The populations of many animals listed as endangered species by the U.S. government have rebounded somewhat, but they rely on conservation efforts to ensure their numbers won't dwindle again. A group of interdisciplinary experts gathered last week at the University of Virginia to discuss how to design conservation efforts aimed at protecting such species once they are de-listed and to ensure the sustainability of other conservation successes.

The UVA Conference on Building Effective Conservation Programs, which met Feb. 28 and March 1 at the School of Law, drew government, nonprofit and academic experts from the fields of conservation, social psychology, economics, business and law, including U.S. Deputy Secretary of the Interior David Hayes.

University of Virginia law professor Jonathan Cannon, a former general counsel of the Environmental Protection Agency, and Vanderbilt law professor Michael Vandenbergh co-organized the conference with support from the UVA Office of the Vice President for Research and the National Fish and Wildlife Foundation.

"You have government programs [and] you have private programs trying to achieve conservation goals — and what happens when those programs withdraw? Can the goals continue to be met, and if so, how would we expect that to happen?" Cannon asked. "I think it's a question that's becoming prominent because these programs have been going on for some time now. People want to declare success and say we can show some wins, but you also want those wins to be sustainable."

The Endangered Species Act, passed in 1973 to protect imperiled species from extinction, lists more than 2,000 domestic and foreign species as threatened or endangered. More than 50 species have been de-listed, but only a portion of these are deemed fully recovered, and 25 species have been down-listed from "endangered" to "threatened" status.

Jonathan Cannon
Jonathan Cannon

Species like the Kirtland's warbler, a songbird native to Michigan that was nearly extinct just 50 years ago, are "conservation-reliant" because they will depend on active management to survive after they have been removed from the endangered species list, Cannon said. The warbler, for example, requires large areas of dense young jack pine for its breeding habitat, and restoring the bird's population required building a range of agreements with landowners, managing forest burns and staggered timber harvests, and planting pine seedlings, among other efforts.

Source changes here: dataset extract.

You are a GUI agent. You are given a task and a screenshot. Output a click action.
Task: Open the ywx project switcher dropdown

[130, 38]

"Conservation-reliant animals can't be expected to sustain themselves without some sort of continuing support or institutional structures to assist them," Cannon said. An estimated 80 percent of listed animal species are conservation-reliant.

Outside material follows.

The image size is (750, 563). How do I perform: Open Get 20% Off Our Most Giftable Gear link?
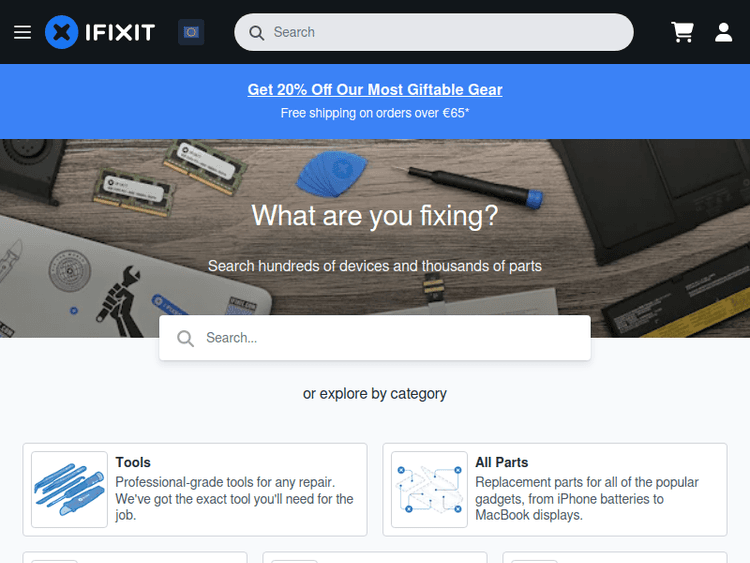pyautogui.click(x=375, y=89)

Efforts are underway to create a long-term funding source for the warbler, Cannon said, and a substantial friends group that will provide funding resources and also volunteer labor to help protect the species. Collaborative agreements among government agencies may also help ensure the bird's long-term success. 

"The idea is to structure an institutional arrangement that will give you some confidence over time that the conditions would be in place for it to survive, even after it's de-listed," he said.

Other conference attendees included Claude Gascon, executive vice-president and chief science officer at NFWF; Kai Lee, who is involved in conservation efforts at the David & Lucile Packard Foundation; and UVA Associate Vice President for Research Jeffrey Plank.

Though the event was closed to the public, several UVA law students attended and helped organize the conference.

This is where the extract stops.